Software Tariffs and US IT Outsourcing?
HeelToe asks: "A while back I worked with someone who thought the US should simply impose tariffs on imported products to adjust their price to equalize foreign labor rates to the US minimum wage. I was laid off and my position moved to Canada last year. Since then, I've thought a lot about his ideas, as well as one of our topics of conversation a while back: Why doesn't the US tax the import of software? It seems to me like they should. It's not a "tangible" product (same reason used to deny my co-workers and me NAFTA and Trade Act benefits), but when someone outsources to another country with cheap labor for any other industry, there are usually import tariffs. Why is software different, and how would this change the climate of US IT jobs leaving for other parts of the world if we did tax software imports? I've done some looking on the web, but can find nothing in the Harmonized Tariff Schedule of the United States. I did find this thread from a few months back on informationweek.com's Career Development Forum, but not much else. What does Slashdot think?"
There are some significant differences between Trade Rules (NAFTA, HT Etc.) and Labelling.
Application of NAFTA rules to items with foreign content involves breaking the item apart into it's constituents and assigning values to each part based on cost, labor, and country of origin for that part. Then if enough is NAFTA made, no duty (simplified version). So while, Mexico and Canada wouldn't get hit, India, Singapore etc. could potentially be tariffed. Packaging is usually not a significant cost factor in the calculation from my experience.
The application of international trade tariffs to software is otherwise difficult. The old bits Vs. atoms problem.
bwh
- A proud Canadian ashamed of his federal gov't.

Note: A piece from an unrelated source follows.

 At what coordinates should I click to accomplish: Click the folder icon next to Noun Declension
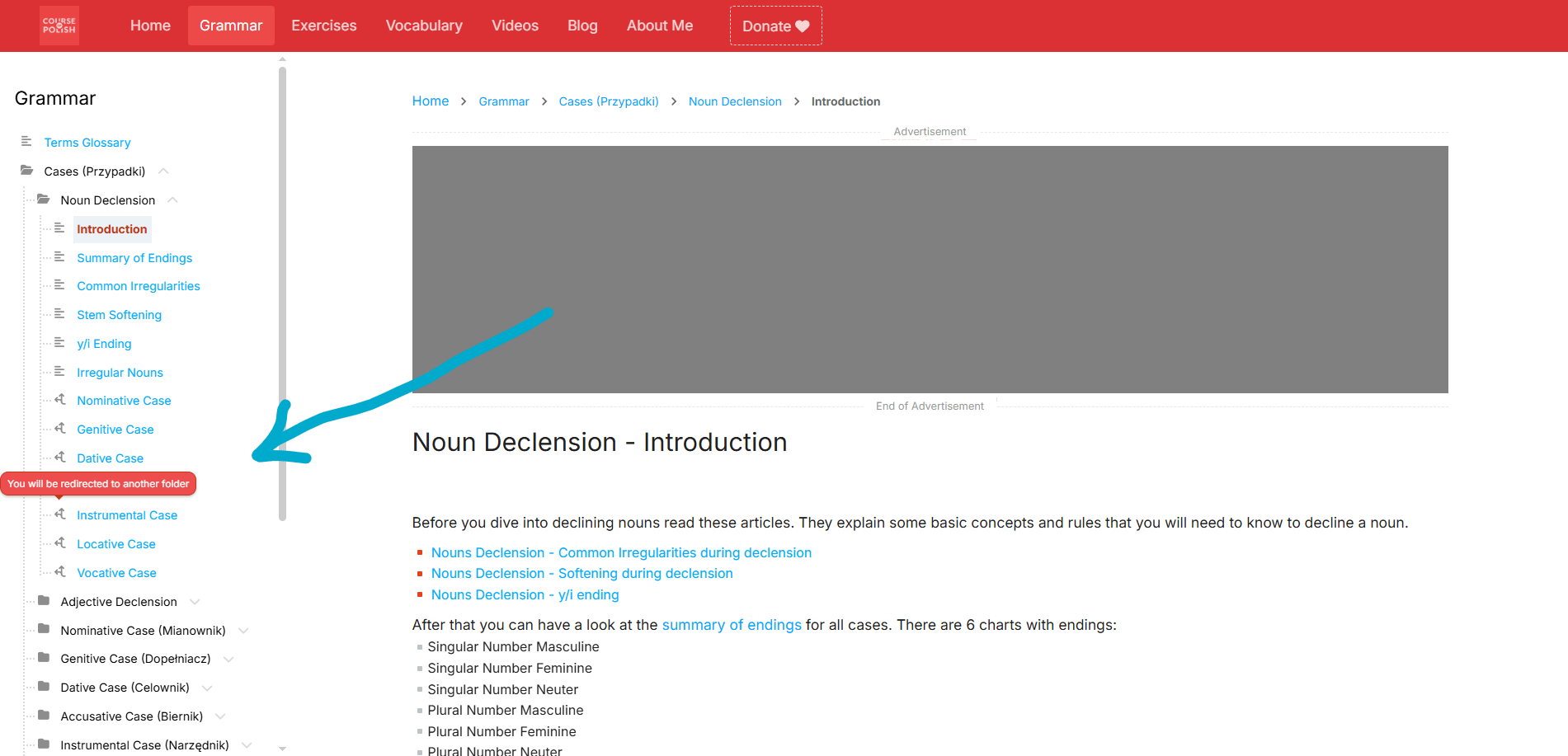pyautogui.click(x=43, y=200)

You make the mistake to think that the stats you are reading are actually the same.
Really? The BBC seems to think they are comparable.

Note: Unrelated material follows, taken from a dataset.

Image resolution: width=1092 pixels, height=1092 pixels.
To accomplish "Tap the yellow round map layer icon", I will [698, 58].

http://news.bbc.co.uk/2/hi/europe/687918.stm
Then we have longer term studies that show that the US has far stronger job creation than Europe, and in fact the unemployment measurements in Europe are artificially low because of training programs, early retirement, workweeks limited to 35 hours, etc.
http://www.epf.org/labor99/intrncontx.htm
Lowest unemployment rates? Not true in January 2003, at least, according to this table from the OECD - the US rate was 5.7%, whereas Austria had 4.1% and Sweden had 5.3%, for example.
Another example similar to your sugar one: US steel tarrifs, ruled illegal by the WTO anyway, have cost more jobs (US compaies who rely on steel laying people off) that it's saved.